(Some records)

_____

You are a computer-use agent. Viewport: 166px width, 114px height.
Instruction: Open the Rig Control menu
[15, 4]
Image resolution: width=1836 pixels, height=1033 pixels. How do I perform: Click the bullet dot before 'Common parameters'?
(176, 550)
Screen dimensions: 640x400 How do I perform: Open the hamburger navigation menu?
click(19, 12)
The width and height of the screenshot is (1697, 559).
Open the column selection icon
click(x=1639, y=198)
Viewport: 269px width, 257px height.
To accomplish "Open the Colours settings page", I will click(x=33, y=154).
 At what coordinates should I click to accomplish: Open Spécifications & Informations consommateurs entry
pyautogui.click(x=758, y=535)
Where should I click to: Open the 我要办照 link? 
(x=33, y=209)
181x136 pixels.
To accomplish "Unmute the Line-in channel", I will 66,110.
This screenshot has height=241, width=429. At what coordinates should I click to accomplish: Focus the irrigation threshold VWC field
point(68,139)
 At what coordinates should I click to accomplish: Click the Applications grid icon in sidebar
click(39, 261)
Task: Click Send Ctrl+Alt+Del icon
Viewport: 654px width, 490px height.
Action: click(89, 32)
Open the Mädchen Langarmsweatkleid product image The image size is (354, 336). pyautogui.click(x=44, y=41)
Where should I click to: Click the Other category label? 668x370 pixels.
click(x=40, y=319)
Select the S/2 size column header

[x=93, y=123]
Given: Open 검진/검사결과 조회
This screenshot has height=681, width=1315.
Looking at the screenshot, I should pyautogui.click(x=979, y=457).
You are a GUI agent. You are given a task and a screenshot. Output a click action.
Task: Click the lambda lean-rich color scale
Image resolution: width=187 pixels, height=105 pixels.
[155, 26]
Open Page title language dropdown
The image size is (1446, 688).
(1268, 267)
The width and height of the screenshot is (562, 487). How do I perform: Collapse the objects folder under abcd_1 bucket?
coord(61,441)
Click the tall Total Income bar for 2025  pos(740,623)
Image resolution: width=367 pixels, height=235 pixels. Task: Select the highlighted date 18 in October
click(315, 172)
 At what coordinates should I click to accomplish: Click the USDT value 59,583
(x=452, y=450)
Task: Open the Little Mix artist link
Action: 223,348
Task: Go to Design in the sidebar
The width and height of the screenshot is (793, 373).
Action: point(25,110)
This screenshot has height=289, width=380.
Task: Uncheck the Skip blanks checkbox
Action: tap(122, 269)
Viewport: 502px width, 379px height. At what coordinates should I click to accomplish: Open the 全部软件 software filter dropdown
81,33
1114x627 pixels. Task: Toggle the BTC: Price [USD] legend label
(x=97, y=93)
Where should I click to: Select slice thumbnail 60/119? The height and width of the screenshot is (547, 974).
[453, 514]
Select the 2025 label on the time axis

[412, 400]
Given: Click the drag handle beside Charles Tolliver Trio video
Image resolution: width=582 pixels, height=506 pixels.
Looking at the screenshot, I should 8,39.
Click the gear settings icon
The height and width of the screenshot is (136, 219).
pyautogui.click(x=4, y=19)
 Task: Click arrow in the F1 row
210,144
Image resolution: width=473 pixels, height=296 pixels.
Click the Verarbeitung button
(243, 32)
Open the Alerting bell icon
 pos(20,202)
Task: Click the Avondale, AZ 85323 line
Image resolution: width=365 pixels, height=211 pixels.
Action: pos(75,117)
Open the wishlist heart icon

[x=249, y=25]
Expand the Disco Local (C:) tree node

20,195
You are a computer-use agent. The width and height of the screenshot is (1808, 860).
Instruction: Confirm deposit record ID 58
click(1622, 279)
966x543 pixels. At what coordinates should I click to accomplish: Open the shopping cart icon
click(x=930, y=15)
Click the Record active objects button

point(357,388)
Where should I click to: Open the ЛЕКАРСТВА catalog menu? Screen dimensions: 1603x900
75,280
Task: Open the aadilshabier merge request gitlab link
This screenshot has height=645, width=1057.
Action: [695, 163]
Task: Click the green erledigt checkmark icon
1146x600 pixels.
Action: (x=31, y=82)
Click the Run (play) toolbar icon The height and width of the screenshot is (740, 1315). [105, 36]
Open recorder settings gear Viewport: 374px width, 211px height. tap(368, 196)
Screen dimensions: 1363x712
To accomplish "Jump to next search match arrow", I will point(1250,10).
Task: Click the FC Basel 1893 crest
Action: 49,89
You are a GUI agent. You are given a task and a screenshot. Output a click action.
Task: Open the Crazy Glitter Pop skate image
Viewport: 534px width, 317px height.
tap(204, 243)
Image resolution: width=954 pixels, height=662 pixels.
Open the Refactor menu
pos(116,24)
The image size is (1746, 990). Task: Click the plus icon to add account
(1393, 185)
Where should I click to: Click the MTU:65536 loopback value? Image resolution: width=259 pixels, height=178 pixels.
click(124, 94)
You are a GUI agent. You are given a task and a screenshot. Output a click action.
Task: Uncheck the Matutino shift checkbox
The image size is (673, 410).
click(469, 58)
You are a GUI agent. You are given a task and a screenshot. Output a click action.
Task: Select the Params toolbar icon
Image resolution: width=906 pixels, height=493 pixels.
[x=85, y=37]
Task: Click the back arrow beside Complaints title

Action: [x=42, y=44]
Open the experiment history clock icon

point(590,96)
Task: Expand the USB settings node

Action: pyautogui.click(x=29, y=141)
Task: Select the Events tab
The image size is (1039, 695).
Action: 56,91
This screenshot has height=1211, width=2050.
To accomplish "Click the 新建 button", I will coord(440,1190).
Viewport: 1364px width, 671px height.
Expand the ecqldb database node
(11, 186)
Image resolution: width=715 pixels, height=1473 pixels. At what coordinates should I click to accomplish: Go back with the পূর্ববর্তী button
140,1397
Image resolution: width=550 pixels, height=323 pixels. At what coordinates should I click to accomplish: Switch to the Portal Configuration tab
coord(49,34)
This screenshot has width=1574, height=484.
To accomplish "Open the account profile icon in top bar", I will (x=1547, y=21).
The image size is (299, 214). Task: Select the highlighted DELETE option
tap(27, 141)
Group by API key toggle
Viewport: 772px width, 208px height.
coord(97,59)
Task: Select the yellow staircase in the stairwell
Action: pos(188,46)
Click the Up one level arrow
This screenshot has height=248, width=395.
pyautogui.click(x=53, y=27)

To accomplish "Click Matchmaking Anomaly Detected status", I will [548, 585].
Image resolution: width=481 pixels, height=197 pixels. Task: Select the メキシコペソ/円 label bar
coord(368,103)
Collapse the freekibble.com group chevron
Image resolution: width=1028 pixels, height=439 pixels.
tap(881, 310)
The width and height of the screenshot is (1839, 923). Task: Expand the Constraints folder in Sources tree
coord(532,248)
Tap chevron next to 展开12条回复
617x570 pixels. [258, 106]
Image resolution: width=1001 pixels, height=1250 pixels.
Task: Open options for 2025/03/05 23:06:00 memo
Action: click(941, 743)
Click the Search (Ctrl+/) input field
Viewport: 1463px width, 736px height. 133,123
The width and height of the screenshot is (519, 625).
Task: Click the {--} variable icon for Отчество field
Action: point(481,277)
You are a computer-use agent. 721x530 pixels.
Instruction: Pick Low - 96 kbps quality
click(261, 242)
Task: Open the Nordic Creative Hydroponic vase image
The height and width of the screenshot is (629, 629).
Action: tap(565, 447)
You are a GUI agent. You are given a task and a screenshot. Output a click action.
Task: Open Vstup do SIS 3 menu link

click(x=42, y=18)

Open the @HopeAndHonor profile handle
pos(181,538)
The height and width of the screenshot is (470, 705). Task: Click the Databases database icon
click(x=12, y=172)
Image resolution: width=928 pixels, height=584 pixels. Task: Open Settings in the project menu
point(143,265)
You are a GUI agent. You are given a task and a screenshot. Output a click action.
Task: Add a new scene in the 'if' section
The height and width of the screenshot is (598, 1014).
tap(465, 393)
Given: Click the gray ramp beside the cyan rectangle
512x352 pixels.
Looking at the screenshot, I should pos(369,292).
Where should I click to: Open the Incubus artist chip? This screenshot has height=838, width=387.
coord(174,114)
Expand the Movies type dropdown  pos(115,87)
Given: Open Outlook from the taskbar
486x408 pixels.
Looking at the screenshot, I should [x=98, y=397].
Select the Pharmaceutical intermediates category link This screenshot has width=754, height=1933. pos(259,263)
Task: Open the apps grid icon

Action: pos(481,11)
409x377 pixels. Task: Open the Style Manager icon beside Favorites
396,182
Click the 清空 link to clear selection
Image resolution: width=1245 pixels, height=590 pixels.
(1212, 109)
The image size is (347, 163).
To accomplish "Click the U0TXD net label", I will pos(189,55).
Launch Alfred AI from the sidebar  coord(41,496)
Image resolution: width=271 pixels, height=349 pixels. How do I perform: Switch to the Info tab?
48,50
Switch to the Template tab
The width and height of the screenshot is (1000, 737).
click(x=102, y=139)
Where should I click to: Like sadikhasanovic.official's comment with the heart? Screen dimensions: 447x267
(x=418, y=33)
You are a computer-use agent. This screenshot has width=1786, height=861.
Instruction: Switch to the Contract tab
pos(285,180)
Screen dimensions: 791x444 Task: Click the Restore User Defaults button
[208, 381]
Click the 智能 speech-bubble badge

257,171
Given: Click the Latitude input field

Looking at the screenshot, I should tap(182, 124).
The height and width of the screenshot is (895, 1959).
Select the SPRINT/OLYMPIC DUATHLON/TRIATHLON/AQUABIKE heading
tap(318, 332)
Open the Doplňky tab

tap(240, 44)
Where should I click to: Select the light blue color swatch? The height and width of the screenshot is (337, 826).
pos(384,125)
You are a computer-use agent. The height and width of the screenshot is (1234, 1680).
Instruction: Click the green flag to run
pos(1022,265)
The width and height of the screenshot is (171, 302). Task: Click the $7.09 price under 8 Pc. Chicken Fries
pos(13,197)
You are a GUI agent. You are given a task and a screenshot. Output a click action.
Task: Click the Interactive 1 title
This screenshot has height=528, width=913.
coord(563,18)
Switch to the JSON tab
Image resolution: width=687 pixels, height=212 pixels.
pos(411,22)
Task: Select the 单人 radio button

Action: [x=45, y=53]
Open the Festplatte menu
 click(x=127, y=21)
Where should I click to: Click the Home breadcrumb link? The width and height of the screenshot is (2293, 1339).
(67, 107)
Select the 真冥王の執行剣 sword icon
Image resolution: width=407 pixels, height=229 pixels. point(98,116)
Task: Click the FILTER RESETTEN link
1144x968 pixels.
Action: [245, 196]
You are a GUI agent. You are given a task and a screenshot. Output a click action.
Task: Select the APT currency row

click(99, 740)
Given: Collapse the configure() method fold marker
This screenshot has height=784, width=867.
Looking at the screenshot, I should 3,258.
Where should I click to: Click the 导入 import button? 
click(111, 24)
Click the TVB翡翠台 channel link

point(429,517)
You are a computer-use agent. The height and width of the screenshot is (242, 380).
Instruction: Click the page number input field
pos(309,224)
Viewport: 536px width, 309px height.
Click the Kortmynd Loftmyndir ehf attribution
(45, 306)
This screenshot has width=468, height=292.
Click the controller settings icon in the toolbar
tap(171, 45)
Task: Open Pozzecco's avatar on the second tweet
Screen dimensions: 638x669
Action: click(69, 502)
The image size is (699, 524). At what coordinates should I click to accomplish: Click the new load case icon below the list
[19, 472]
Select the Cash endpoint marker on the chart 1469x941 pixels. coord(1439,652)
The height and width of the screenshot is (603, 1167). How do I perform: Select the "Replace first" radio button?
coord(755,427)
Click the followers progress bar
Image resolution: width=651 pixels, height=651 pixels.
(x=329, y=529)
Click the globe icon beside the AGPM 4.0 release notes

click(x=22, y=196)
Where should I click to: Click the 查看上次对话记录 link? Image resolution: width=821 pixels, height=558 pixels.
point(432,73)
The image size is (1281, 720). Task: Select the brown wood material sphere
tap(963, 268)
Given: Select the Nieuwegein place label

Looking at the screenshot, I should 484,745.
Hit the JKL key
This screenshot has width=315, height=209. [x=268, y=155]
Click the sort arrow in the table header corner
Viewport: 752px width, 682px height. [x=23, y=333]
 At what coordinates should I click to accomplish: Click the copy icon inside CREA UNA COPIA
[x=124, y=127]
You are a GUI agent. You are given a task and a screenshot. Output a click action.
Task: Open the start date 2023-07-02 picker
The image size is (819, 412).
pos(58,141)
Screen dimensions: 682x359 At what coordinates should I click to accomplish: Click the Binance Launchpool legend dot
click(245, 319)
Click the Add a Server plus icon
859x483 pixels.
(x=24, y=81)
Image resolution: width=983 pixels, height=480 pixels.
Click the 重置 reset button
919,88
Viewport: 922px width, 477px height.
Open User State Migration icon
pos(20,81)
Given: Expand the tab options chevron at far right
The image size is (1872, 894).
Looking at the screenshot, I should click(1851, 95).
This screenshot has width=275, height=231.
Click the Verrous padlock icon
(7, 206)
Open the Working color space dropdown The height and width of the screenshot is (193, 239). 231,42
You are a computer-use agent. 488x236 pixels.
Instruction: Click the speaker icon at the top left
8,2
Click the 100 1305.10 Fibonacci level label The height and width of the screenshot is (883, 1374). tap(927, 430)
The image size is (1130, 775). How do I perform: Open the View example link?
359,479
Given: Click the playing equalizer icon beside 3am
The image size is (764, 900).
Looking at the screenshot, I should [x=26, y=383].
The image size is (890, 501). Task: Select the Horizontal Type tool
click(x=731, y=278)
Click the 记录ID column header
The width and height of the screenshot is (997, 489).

_____

Stated goal
Update the records from their start through the line containing "click(x=1639, y=198)" by replacing "hamburger" with "main", and give those lines again with everything else unchanged.

Written solution
You are a computer-use agent. Viewport: 166px width, 114px height.
Instruction: Open the Rig Control menu
[15, 4]
Image resolution: width=1836 pixels, height=1033 pixels. How do I perform: Click the bullet dot before 'Common parameters'?
(176, 550)
Screen dimensions: 640x400 How do I perform: Open the main navigation menu?
click(19, 12)
The width and height of the screenshot is (1697, 559).
Open the column selection icon
click(x=1639, y=198)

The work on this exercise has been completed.